▸ **Exercise**
Transcribe the records below word for word, keeping every line.

━━━━━ Data provided

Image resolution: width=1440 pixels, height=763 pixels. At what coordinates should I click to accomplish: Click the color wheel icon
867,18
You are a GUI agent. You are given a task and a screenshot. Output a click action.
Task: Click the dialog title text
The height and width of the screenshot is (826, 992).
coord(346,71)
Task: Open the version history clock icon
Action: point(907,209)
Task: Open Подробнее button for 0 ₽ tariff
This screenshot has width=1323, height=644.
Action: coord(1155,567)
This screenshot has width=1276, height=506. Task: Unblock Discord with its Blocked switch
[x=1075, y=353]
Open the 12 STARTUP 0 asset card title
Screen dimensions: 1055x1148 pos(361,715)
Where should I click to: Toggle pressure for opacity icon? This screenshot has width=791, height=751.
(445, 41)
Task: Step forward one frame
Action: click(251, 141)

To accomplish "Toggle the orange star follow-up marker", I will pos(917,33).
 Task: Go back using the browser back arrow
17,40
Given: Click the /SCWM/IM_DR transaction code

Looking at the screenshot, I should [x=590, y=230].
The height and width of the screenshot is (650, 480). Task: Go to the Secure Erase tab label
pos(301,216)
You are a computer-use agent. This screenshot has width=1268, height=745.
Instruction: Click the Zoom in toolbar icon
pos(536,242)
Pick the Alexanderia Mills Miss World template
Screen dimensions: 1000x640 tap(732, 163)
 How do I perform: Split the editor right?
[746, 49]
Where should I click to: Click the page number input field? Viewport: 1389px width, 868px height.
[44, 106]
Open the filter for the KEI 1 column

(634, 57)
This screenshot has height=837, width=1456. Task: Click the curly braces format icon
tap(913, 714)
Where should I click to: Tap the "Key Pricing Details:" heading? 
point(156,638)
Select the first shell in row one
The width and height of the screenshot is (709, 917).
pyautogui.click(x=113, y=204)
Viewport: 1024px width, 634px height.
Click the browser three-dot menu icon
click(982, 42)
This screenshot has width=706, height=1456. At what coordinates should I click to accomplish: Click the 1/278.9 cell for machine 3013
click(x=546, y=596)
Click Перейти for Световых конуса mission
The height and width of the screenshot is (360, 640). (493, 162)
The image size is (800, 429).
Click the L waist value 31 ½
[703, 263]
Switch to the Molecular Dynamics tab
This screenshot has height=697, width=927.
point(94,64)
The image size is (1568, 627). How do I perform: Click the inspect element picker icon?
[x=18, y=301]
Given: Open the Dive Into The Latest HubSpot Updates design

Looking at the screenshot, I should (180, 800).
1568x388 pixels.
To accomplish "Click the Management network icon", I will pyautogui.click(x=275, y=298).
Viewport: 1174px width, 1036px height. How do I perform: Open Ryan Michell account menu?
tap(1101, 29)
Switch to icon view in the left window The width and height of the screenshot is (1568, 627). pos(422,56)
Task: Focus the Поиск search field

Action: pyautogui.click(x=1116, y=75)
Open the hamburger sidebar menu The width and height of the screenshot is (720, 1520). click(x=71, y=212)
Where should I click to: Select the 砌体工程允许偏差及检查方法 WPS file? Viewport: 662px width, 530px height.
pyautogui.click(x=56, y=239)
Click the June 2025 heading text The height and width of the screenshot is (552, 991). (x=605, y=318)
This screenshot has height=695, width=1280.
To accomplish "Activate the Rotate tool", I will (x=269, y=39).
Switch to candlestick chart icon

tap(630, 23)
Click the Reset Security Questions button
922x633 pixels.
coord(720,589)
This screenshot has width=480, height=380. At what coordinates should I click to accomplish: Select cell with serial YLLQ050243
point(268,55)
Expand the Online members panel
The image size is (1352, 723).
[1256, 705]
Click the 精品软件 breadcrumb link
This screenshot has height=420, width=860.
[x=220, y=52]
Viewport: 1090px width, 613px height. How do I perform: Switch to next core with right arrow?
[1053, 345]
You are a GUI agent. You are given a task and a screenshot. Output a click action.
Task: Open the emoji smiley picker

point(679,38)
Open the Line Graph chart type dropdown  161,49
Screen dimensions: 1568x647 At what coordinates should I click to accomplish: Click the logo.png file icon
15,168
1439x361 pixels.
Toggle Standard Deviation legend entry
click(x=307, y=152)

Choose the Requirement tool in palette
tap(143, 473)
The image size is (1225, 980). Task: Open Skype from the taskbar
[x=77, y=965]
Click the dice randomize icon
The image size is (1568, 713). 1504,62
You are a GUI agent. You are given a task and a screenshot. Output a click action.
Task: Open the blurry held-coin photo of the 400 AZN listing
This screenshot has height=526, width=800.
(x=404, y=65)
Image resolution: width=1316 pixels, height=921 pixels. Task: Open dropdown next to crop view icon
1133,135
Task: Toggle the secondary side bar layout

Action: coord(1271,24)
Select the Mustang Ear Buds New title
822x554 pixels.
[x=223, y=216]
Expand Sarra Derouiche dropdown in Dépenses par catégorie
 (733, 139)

━━━━━━━━━━

▸ **Result of this exercise**
Image resolution: width=1440 pixels, height=763 pixels. At what coordinates should I click to accomplish: Click the color wheel icon
867,18
You are a GUI agent. You are given a task and a screenshot. Output a click action.
Task: Click the dialog title text
The height and width of the screenshot is (826, 992).
coord(346,71)
Task: Open the version history clock icon
Action: point(907,209)
Task: Open Подробнее button for 0 ₽ tariff
This screenshot has width=1323, height=644.
Action: coord(1155,567)
This screenshot has width=1276, height=506. Task: Unblock Discord with its Blocked switch
[x=1075, y=353]
Open the 12 STARTUP 0 asset card title
Screen dimensions: 1055x1148 pos(361,715)
Where should I click to: Toggle pressure for opacity icon? This screenshot has width=791, height=751.
(445, 41)
Task: Step forward one frame
Action: click(251, 141)

To accomplish "Toggle the orange star follow-up marker", I will pos(917,33).
 Task: Go back using the browser back arrow
17,40
Given: Click the /SCWM/IM_DR transaction code

Looking at the screenshot, I should [x=590, y=230].
The height and width of the screenshot is (650, 480). Task: Go to the Secure Erase tab label
pos(301,216)
You are a computer-use agent. This screenshot has width=1268, height=745.
Instruction: Click the Zoom in toolbar icon
pos(536,242)
Pick the Alexanderia Mills Miss World template
Screen dimensions: 1000x640 tap(732, 163)
 How do I perform: Split the editor right?
[746, 49]
Where should I click to: Click the page number input field? Viewport: 1389px width, 868px height.
[44, 106]
Open the filter for the KEI 1 column

(634, 57)
This screenshot has height=837, width=1456. Task: Click the curly braces format icon
tap(913, 714)
Where should I click to: Tap the "Key Pricing Details:" heading? 
point(156,638)
Select the first shell in row one
The width and height of the screenshot is (709, 917).
pyautogui.click(x=113, y=204)
Viewport: 1024px width, 634px height.
Click the browser three-dot menu icon
click(982, 42)
This screenshot has width=706, height=1456. At what coordinates should I click to accomplish: Click the 1/278.9 cell for machine 3013
click(x=546, y=596)
Click Перейти for Световых конуса mission
The height and width of the screenshot is (360, 640). (493, 162)
The image size is (800, 429).
Click the L waist value 31 ½
[703, 263]
Switch to the Molecular Dynamics tab
This screenshot has height=697, width=927.
point(94,64)
The image size is (1568, 627). How do I perform: Click the inspect element picker icon?
[x=18, y=301]
Given: Open the Dive Into The Latest HubSpot Updates design

Looking at the screenshot, I should (180, 800).
1568x388 pixels.
To accomplish "Click the Management network icon", I will pyautogui.click(x=275, y=298).
Viewport: 1174px width, 1036px height. How do I perform: Open Ryan Michell account menu?
tap(1101, 29)
Switch to icon view in the left window The width and height of the screenshot is (1568, 627). pos(422,56)
Task: Focus the Поиск search field

Action: pyautogui.click(x=1116, y=75)
Open the hamburger sidebar menu The width and height of the screenshot is (720, 1520). click(x=71, y=212)
Where should I click to: Select the 砌体工程允许偏差及检查方法 WPS file? Viewport: 662px width, 530px height.
pyautogui.click(x=56, y=239)
Click the June 2025 heading text The height and width of the screenshot is (552, 991). (x=605, y=318)
This screenshot has height=695, width=1280.
To accomplish "Activate the Rotate tool", I will (x=269, y=39).
Switch to candlestick chart icon

tap(630, 23)
Click the Reset Security Questions button
922x633 pixels.
coord(720,589)
This screenshot has width=480, height=380. At what coordinates should I click to accomplish: Select cell with serial YLLQ050243
point(268,55)
Expand the Online members panel
The image size is (1352, 723).
[1256, 705]
Click the 精品软件 breadcrumb link
This screenshot has height=420, width=860.
[x=220, y=52]
Viewport: 1090px width, 613px height. How do I perform: Switch to next core with right arrow?
[1053, 345]
You are a GUI agent. You are given a task and a screenshot. Output a click action.
Task: Open the emoji smiley picker

point(679,38)
Open the Line Graph chart type dropdown  161,49
Screen dimensions: 1568x647 At what coordinates should I click to accomplish: Click the logo.png file icon
15,168
1439x361 pixels.
Toggle Standard Deviation legend entry
click(x=307, y=152)

Choose the Requirement tool in palette
tap(143, 473)
The image size is (1225, 980). Task: Open Skype from the taskbar
[x=77, y=965]
Click the dice randomize icon
The image size is (1568, 713). 1504,62
You are a GUI agent. You are given a task and a screenshot. Output a click action.
Task: Open the blurry held-coin photo of the 400 AZN listing
This screenshot has height=526, width=800.
(x=404, y=65)
Image resolution: width=1316 pixels, height=921 pixels. Task: Open dropdown next to crop view icon
1133,135
Task: Toggle the secondary side bar layout

Action: coord(1271,24)
Select the Mustang Ear Buds New title
822x554 pixels.
[x=223, y=216]
Expand Sarra Derouiche dropdown in Dépenses par catégorie
 (733, 139)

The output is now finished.